AirTrunk is one of the largest data-centre operators in Asia-Pacific, with hyperscale campuses in Australia (Sydney, Melbourne, Perth), Japan (Tokyo), Singapore, Hong Kong, and Malaysia (Johor). The company was acquired by Blackstone in 2024 for approximately A$24 billion — the largest data-centre acquisition in Asia-Pacific history at the time — underscoring Blackstone's strategy of building a global data-centre portfolio alongside its separate QTS/Blyth commitments in the UK. AirTrunk's Malaysia operations in Johor give it direct exposure to the water-rights dispute that led to the halt in Tier 1 and Tier 2 approvals in late April 2026.

AirTrunk was founded in 2015 by Robin Khuda and grew rapidly by targeting the hyperscaler wholesale market — contracting capacity to AWS, Microsoft, Google, and Meta rather than retail colocation.
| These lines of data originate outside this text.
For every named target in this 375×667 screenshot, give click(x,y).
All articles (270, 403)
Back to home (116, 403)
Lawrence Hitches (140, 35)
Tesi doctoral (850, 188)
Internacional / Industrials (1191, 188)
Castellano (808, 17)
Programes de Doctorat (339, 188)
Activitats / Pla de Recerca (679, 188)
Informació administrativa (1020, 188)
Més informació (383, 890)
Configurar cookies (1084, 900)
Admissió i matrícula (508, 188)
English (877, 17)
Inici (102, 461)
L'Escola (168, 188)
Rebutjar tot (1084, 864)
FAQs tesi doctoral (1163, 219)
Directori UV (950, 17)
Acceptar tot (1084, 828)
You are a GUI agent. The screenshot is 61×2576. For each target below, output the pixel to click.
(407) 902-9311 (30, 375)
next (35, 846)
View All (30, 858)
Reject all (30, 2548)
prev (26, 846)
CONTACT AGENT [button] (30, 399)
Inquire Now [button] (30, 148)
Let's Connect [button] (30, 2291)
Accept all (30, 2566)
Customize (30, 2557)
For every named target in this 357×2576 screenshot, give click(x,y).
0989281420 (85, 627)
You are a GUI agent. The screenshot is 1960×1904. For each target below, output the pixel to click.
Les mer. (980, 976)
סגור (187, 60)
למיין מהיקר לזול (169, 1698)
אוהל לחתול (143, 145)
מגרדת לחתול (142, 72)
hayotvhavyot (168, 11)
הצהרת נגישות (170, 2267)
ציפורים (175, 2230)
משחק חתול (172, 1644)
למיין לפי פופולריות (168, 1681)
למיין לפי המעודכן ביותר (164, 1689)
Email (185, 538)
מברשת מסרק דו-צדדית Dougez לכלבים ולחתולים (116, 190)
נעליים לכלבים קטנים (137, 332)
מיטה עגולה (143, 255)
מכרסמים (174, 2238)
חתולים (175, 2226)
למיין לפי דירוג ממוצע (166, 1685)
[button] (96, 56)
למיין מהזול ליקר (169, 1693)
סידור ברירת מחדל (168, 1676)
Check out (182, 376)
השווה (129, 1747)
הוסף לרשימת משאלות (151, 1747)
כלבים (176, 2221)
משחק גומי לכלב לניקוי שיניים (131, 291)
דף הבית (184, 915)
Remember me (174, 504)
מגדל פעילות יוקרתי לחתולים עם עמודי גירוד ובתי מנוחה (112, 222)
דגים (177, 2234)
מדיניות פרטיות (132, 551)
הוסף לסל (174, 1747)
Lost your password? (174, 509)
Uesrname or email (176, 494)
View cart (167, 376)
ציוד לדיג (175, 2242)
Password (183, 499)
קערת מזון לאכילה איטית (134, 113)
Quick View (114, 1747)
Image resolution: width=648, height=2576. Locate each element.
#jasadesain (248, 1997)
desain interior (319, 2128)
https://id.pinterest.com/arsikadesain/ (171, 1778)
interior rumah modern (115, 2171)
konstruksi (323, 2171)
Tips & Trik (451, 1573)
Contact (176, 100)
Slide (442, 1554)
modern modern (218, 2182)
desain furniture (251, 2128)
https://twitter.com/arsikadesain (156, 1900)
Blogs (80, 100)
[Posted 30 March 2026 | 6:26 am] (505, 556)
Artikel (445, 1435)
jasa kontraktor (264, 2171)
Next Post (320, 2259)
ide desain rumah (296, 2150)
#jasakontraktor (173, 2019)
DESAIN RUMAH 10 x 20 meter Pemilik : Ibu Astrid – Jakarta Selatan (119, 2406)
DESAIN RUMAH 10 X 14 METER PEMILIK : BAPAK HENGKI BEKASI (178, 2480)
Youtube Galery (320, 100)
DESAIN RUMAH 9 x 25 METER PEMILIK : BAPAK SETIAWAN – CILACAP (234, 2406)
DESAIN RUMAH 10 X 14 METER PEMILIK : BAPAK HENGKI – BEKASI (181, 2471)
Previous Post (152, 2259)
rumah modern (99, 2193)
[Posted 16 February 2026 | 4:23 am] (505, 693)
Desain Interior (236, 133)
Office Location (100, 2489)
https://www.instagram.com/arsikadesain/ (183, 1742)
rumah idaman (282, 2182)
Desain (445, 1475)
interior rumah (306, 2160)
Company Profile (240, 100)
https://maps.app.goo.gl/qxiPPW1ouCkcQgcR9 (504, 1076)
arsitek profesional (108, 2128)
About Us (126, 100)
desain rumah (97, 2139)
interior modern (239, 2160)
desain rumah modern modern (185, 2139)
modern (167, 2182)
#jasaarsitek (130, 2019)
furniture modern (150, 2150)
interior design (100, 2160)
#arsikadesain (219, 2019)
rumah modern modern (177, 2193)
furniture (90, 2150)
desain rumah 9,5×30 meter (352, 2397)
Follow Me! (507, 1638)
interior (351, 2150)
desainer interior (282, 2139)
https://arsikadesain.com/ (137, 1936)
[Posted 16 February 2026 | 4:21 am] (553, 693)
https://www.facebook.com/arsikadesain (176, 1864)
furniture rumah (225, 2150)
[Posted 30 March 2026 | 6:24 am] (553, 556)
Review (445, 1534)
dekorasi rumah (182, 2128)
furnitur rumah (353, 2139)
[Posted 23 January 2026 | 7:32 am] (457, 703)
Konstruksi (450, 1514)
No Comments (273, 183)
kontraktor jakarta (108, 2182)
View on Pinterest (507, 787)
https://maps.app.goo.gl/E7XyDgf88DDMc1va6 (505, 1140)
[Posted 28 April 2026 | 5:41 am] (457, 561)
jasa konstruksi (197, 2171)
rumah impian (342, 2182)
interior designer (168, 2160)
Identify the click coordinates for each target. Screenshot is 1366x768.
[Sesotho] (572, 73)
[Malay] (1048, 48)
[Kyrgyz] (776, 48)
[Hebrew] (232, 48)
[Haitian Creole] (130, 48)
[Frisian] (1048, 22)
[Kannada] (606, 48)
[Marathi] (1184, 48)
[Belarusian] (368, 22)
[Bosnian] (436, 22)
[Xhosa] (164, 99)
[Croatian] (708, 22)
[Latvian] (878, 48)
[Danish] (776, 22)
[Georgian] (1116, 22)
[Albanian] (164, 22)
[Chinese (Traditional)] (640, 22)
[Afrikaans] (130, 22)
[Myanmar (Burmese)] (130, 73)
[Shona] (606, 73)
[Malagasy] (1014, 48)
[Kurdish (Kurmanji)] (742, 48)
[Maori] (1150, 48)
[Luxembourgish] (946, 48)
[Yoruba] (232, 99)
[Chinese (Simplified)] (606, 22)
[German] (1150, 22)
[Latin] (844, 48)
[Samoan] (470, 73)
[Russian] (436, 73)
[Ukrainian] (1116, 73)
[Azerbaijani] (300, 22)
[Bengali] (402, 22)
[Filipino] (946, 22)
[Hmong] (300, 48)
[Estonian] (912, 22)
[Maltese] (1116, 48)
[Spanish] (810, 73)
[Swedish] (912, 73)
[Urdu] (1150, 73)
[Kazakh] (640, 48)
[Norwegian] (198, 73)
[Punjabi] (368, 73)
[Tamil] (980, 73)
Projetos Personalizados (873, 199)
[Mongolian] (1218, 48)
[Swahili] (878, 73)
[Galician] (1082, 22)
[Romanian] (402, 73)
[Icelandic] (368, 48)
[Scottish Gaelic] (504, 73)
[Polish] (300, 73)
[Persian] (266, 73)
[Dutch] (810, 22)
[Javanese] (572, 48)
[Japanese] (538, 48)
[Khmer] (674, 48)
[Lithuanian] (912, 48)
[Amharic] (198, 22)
The Blackstone acquisition gave the company access to significantly larger capital for campus expansion across its existing markets and into new Asia-Pacific geographies.

The Johor approval halt is an operational constraint for AirTrunk's Malaysian growth pipeline: the company had been expanding in Johor to absorb Singapore overflow demand. The mid-2027 water-connection delay reported by SCMP directly affects AirTrunk's ability to bring new capacity online in that market. More broadly, AirTrunk's Asia-Pacific footprint makes it a significant actor in the regional data-centre story wherever demand, grid, or water constraints surface.